28 octobre 2011

Ce moment

Ce moment, aujourd'hui, ce n'est pas une photo. Ce moment, ce rituel, se transforme en ce vendredi d'automne. C'est un moment innommable, indéfinissable, un point de rupture qui blesse, une déchirure. Ce matin, en écrivant Tranches de vie, tranches de survie, je n'aurais jamais cru que ma pénible odyssée dans la garderie en milieu familial que fréquentaient mes enfants prendrait fin. En effet, l'éducatrice (l'ex, la mal-aimée, la mal-aimante) a décidé de ne pas renouveler notre contrat des services de garde. Je le sentais, le savais, mais je n'osais pas imaginer cette issue. Même si mon chum a beau se faire réconfortant en me disant que de toute façon, on voulait briser le contrat, mon coeur de mère est complètement brisé, meurtri, anéanti. Le rejet comme fouet dans mon quotidien déjà trop rempli d'émotions et de pensées entremêlées.

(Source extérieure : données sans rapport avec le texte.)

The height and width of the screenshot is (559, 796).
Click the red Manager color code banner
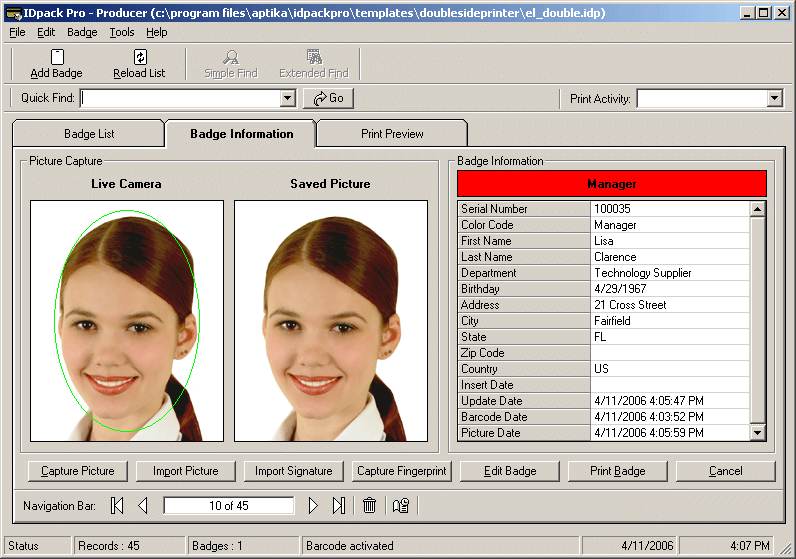coord(611,184)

Les mots qui blessent impunément, immensément. L'inconscience de l'interlocuteur face à ses propres mots persécuteurs, assassins. Jamais, au grand jamais je n'ai aussi bien ressenti la force des mots que j'enseigne à mes élèves depuis mes débuts en enseignement. En effet, je suis celle qui proclame haut et fort que les mots sont vivants, que les mots sont de puissantes armes, pour le bien comme pour le mal... Braves gens, prenez garde aux choses que vous dites, tout peut sortir d'un mot qu'en passant vous perdîtes, disait Victor Hugo. Ce poème, que je peux réciter du début jusqu'à la fin, qui se termine par le fait que les mots prononcés sont des ennemis mortels, je le ressens dans le tréfonds de mon âme. Horreurs, douleurs, ô vives blessures. Je sais, rien n'arrive pour rien, mais je n'avais jamais imaginé que cette vie pouvait tant me blesser, de par les êtres que j'aime le plus au monde...

À toutes les mamans qui ont vécu une parcelle de ce que j'ai vécu aujourd'hui, ce moment innommable et indéfinissable qui fait que la béance du monde est si terrifiante, à vous toutes, je partage ce moment, vous ouvre mon coeur et du coup, je me sens un peu mieux. C'est peut-être davantage dans la souffrance que la solidarité est la plus grande, voire même la plus urgente. Quand on se prélasse dans le bonheur et la bienséance, tout va pour le mieux dans le meilleur des mondes, mais quand tout bascule, on perd nos repères et on se soutient dans ce qu'on a de plus intime. Ce moment, il appartient donc à celles qui se reconnaîtront dans l'un ou l'autre de ces mots, de ces phrases, de ces idées, de ces lignes, mais surtout de tout ce qui se trouve entre celles-ci.

Bonne fin de semaine, les sympathisants des Chroniques Sympathiques!